Angelopoulos                - ...Quando la mia città fu conquistata con ferocia.

Fitrakis                          - Ma sarebbe un errore credere che cominciare la lotta potesse essere per te più che una semplice affermazione di prestigio. Sarebbe farti torto. Che cosa volevi far valere? Il tuo coraggio? La tua intelligenza? Non è questo. Dire che hai fatto fatica, che hai sopportato, che hai pianto, lo vogliamo dire, è rappresentare soltanto la miseria della condizione umana, non la tragedia. Tu sei stato chiamato dagli dèi a chiarire il senso oscuro della tragedia, perché hai vinto.

Angelopoulos                - Ma se dici che ho vinto...

Fitrakis                          - Qui sta il problema. Continua tu...

Angelopoulos                - ...Che cosa mi vuoi far credere...

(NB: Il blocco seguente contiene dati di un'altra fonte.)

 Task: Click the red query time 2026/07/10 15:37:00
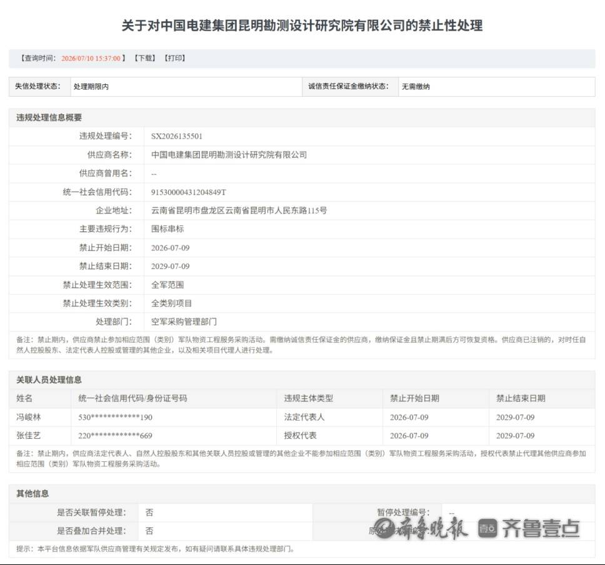click(x=91, y=58)
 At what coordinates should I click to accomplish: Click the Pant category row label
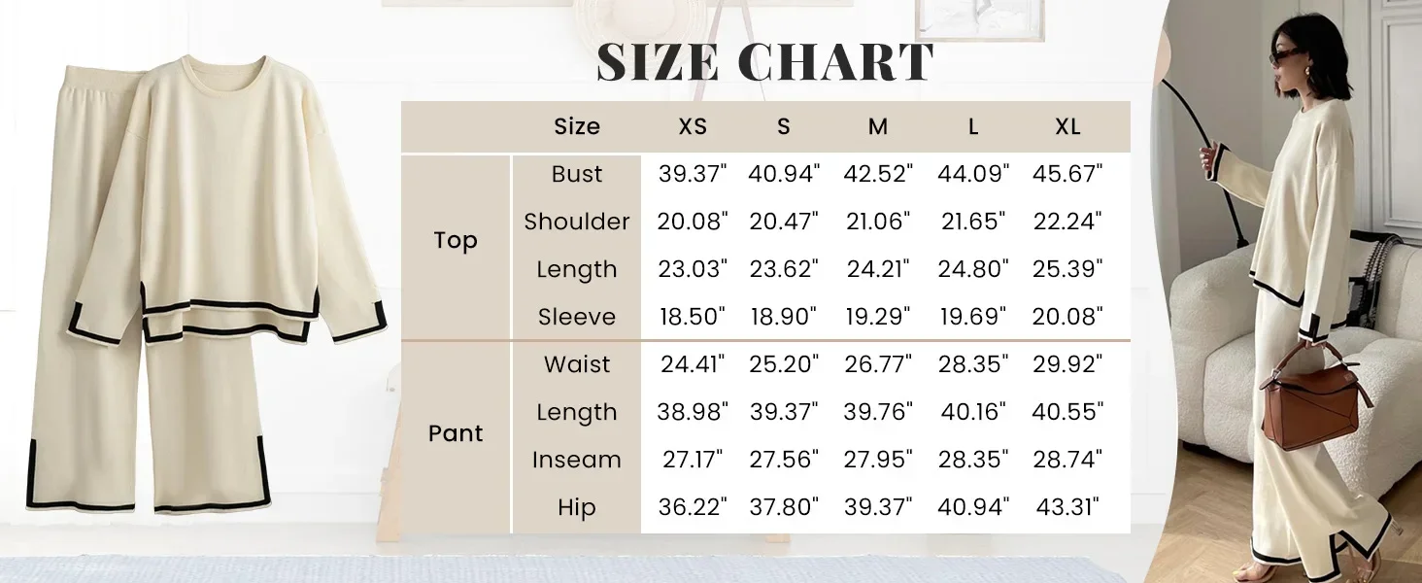(456, 433)
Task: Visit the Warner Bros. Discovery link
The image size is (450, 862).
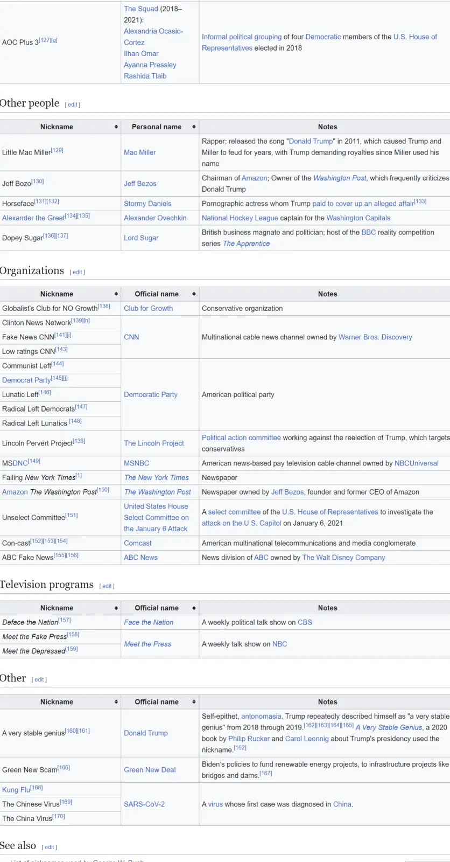Action: [375, 337]
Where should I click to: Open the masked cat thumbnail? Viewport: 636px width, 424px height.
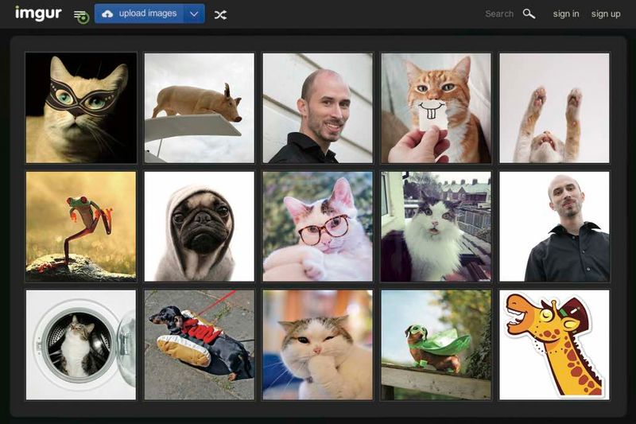click(x=81, y=108)
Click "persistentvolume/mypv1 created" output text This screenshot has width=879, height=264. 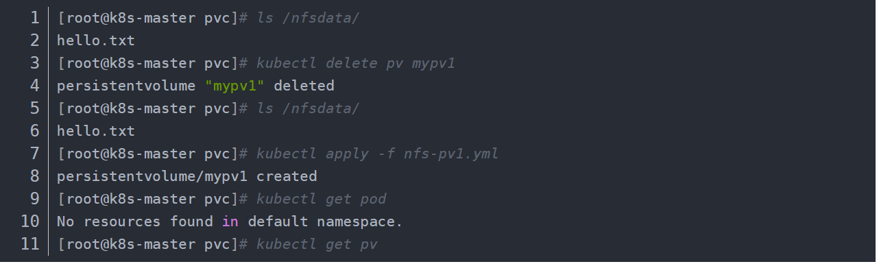186,176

Fitrakis                          - Non io... Tu lo sai...

Angelopoulos                - La verità...

Fitrakis                          - La conosci.

Angelopoulos                - La verità è che nessuno vince mai, nulla e nessuno. La vita è guasta in partenza.

Fitrakis                          - (felicemente e brindando). Evoè! Alla tua salute, amico.

Angelopoulos                - Alla fine il limite più lon­tano è solamente e sempre un limite, una linea dura, la rovina assoluta.

Fitrakis                          - Questa è consapevolezza!

Angelopoulos                - E tu?

 

Fitrakis                          - Io? Oh! Io sono un piccolo me­dico che, come dici tu, dalle otto di sera in poi farnetica...

Angelopoulos                - Perché tu no?

Fitrakis                          - Io appartengo alla massa, sono nella categoria inferiore, quella anonima. Non ho lottato, non sono riuscito, nean­che agli inizi, a inserirmi nel manipolo de­gli eroi... La tua è una casta, appartieni agli aristocratici, ai responsabili, ai protagoni­sti. Tu accusi, io sono rassegnato. Tu chiedi perché, io taccio.

Angelopoulos                - La sconfitta non è la tra­gedia?

Fitrakis                          - No, assolutamente no. La trage­dia è nel successo pieno.

Angelopoulos                - Ma ti si fa incontro la ro­vina assoluta; la morte.

Fitrakis                          - Evoè!

Angelopoulos                - (deciso). Voglio sposare Ma­rianne Jefferson!

Fitrakis                          - Vuoi la tua Antigone.

Angelopoulos                - (grida). La voglio qui.

Fitrakis                          - Non è importante, niente è im­portante.

Angelopoulos                - Qui, la voglio qui.

Fitrakis                          - Dovrai darti da fare.

Angelopoulos                - Come sempre.

Fitrakis                          - Parliamone ancora, vuoi?

Angelopoulos                - No. Ma già che ci sei, me­dicastro, fammi l'oroscopo.

Fitrakis                          - (ride). L'oroscopo? Vuoi dire il vaticinio.

Angelopoulos                - Quello che ti pare, fai pre­sto.

Fitrakis                          - Meglio un sacrificio agli dèi. Fini­sce a tavola e si beve molto e si canta.

Angelopoulos                - A che serve?

Fitrakis                          - A ingraziarteli, a farteli amici.

Angelopoulos                - Comincia, dottor Fitrakis!

Fitrakis                          - (si alza ubriaco). Mi manca tutto: l'altare, l'orzo mescolato al sale, la vittima.

Angelopoulos                - Fai come se ci fossero.

Fitrakis                          - (la pantomima del sacrificio: tra­scina un tavolo in mezzo alla scena, si lava le mani, lotta con un torello che costringe in ginocchio davanti all''altare, gli fa alzare il col­lo, lo sgozza, lo scuoia, accende il fuoco, spruz­za il vino sullo spiedo, assaggia il fegato, il cuo­re, i polmoni, riempie fino all’orlo la tazza e beve e mangia lasciandosi infine cadere sul­la poltrona. Tutte queste azioni sono sotto­lineate da parole, brevi battute, grugniti, respiri, come: «Le mani... il lavacro delle mani... » o « // fuoco... il fuoco... », ecc.).

Angelopoulos                - Allora svegliati! Qual è l'oroscopo?

Fitrakis                          - (fuori di sé). ...Il sacrificio... Vuoi sapere la verità? (Inizia in sordina la marcia dei « marines ». Pausa. Fitrakis si allontana, barcolla, si allontana)... Vuoi sapere la ve­rità? (Angelopoulos è immobile. La marcia americana aumenta di volume) ...Gli dèi si sono compromessi... (Sipario lentamente, la marcia a volume altissimo) Gli dèi si sono compromessi!